Конечно же, Вера продолжал сочинять. А поскольку лучше, чем когда–либо видел, что путного ничего создать не в силах, публиковать свои опусы перестал. А чтобы хоть как–то оправдать сей обет молчания, главным образом хотя бы перед самим собой, измученная душа его исторгла ещё один постулат: гениев не бывает. Гомер, Леонардо, Шекспир и так далее — не люди вовсе. Они пришельцы из других миров, где каждый гений. Разумеется, с точки зрения земной. Эти вполне заурядные по тамошним меркам индивиды, вероятно, по каким–то причинам бежали из своего города в нашу деревню, возможно даже, из неудовлетворённого тщеславия. И это в лучшем случае. Не исключено, что среди земных так называемых гениев было немало представителей инфернального мира, то есть самых, что ни на есть исчадий Тьмы.
Лёжа, ложе, лыжа, ложа, лужа, лажа…
Не надо было слишком напрягаться, ломать голову, чтобы понять: наш поэт слегка тронулся и, вероятно, по многим причинам, коих в нашем времени, как и во всяком предыдущем, немало.
Мы все несчастны. Но несчастнее женщины существа нет. Вся её жизнь — обман. Ей лгут, обещая счастье. Ей говорят о любви, но и это ложь. Трагедия в том, что она верит и чаще всего не осознаёт всей драматичности своего положения.
— Я никогда отсюда не уеду.
— Не зарекайся.
— Я не уеду, потому что хочу остаться русским.
Снова сушь, как двадцать один года назад. Снова неурожай. Снова холера.
В юности ему казалось странным, что все девушки, за которыми он пытался ухаживать, не сговариваясь, тут же начинали называть его Пестиком. Пестик да пестик!
В детстве он испытал сильное чувство. Он очень любил бабушку. Объясняясь, малыш говорил: когда вырасту, ещё крепче тебя любить буду. Как же крепче ещё можно? — всякий раз уточняла старушка. На что внук отвечал: А я тебя на руках носить буду.

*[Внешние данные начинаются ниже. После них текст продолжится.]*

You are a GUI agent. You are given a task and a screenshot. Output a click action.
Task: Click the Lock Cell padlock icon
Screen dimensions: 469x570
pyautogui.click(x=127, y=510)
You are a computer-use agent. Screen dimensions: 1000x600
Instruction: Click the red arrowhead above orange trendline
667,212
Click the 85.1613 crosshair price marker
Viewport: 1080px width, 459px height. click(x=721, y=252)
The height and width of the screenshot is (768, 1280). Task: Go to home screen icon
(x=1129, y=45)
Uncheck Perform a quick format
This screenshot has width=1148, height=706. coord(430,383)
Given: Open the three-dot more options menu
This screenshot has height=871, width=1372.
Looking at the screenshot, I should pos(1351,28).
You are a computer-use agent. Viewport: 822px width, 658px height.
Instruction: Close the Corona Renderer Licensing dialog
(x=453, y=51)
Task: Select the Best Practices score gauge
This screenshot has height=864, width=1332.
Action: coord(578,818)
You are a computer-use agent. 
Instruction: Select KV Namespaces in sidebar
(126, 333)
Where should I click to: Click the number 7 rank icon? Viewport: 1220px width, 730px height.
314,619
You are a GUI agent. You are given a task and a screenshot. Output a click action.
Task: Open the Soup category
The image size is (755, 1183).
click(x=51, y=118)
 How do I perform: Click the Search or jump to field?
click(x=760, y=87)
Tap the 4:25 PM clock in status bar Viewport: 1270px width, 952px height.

Слова поэтов и детей бываю пророческими. Бабуся дожила до обещанного. Она была так слаба, что не могла передвигаться. И он ухаживал за ней: кормил, купал. Носил на руках в ванную.
Оператор — император.
Всякая власть — это секретное выделение общества. Вещество это несёт в себе полный набор тех элементов, которыми живёт или умирает оно. Парламент в этом смысле — наиболее объективная субстанция. Анализируя его, опытный лаборант легко определяет состояние всего организма. В парламент попадают наиболее активные элементы общества: как созидательного, так и разрушительного начал. Если последних большинство, в организме накапливаются продуцируемые ими выделения. Они, в конце концов, и убивают. Сначала орган. А затем и организм.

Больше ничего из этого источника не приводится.